The problem
The client had been running a homegrown chatbot for two years. Tickets weren't going down. CSAT went down in cohorts that interacted with it. Their team was stuck between "ship a real LLM" and "stop hallucinating about our pricing."
The ask was narrower than it looked: deflect L1 tickets (password resets, billing FAQ, integration setup) without ever inventing policy.
What we built
A retrieval-grounded copilot with a hard constraint: no answer without a cited source from approved docs.
The architecture leans heavily on the model for understanding, and not at all for knowledge:
- Query understanding — classify intent, decide whether to retrieve, decide whether to escalate. Small, fast, and tunable.
- Retrieval — semantic + keyword hybrid over the help-center corpus, with a freshness prior so newly published docs are surfaced fast.
- Constrained generation — the model is given retrieved passages and instructed to answer only from them, with citation IDs inline. A post-processor strips any paragraph that lacks a verifiable citation.
- Honest fallback — when no passage clears a confidence threshold, the bot says so plainly and offers to open a ticket with context pre-filled.
Safety, not "guardrails"
We refused to ship "guardrails" as a layer of regex. Safety was enforced structurally:
- The model never sees pricing or billing data. Those answers come from a deterministic FAQ retrieval path with hardcoded responses.
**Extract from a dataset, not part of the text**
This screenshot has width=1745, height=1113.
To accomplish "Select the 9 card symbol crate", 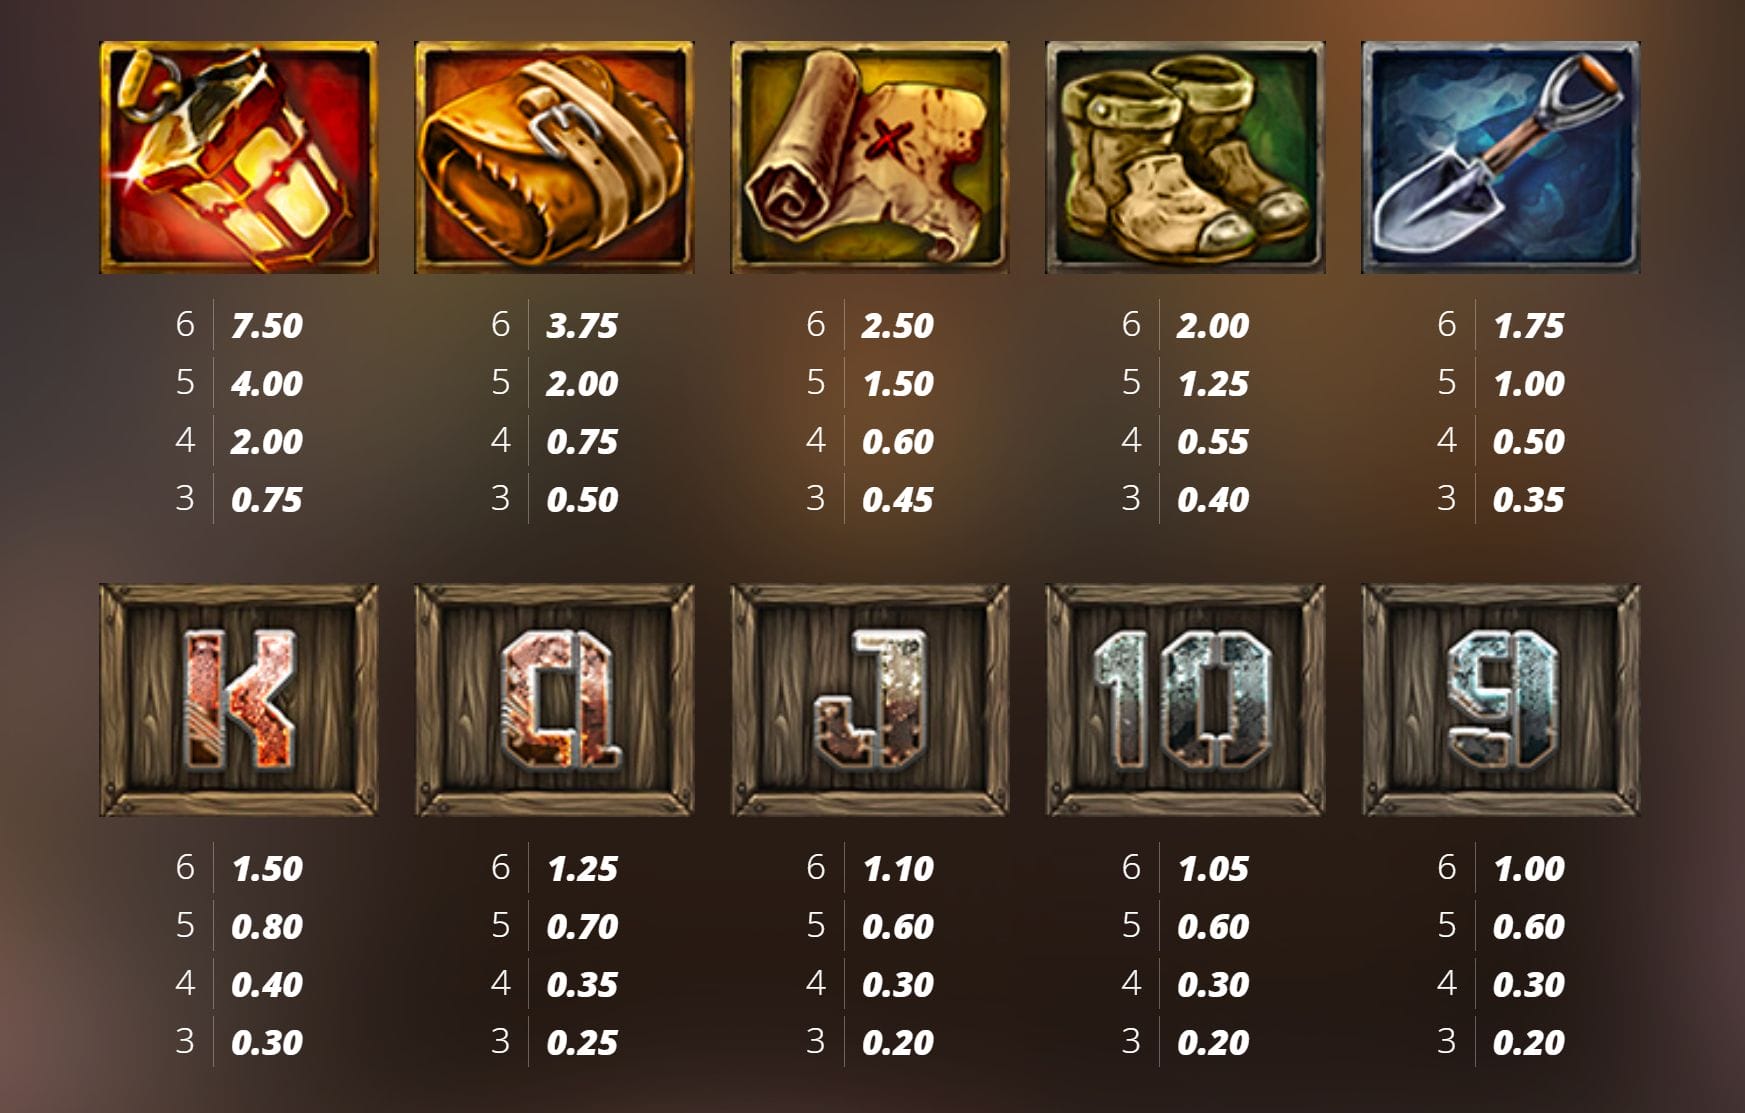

- Account-specific questions (entitlements, current plan) are handled by a tool call to the client's API. The LLM doesn't answer them; it routes.
- Every response is logged with its retrieval set for auditability. We can replay any conversation.
Eval discipline
Before launch we built an eval suite of 1,800 real prior tickets, hand-labeled with ideal outcomes (deflect, escalate-with-context, escalate-cold). Every prompt change, every retriever tweak, every model swap was scored against it. Releases were gated on no regression in escalation precision.
Outcome
- 38% L1 deflection in the first three months, sustained over nine.
- +0.4 CSAT in cohorts that interacted with the copilot vs. the prior chatbot baseline.
- Zero compliance incidents — no invented policy, no leaked data, no fabricated pricing.
- p95 1.5s end-to-end including retrieval and generation.
The copilot is now extended by the client's product team. We rotated off after handoff and a 30-day stabilization window.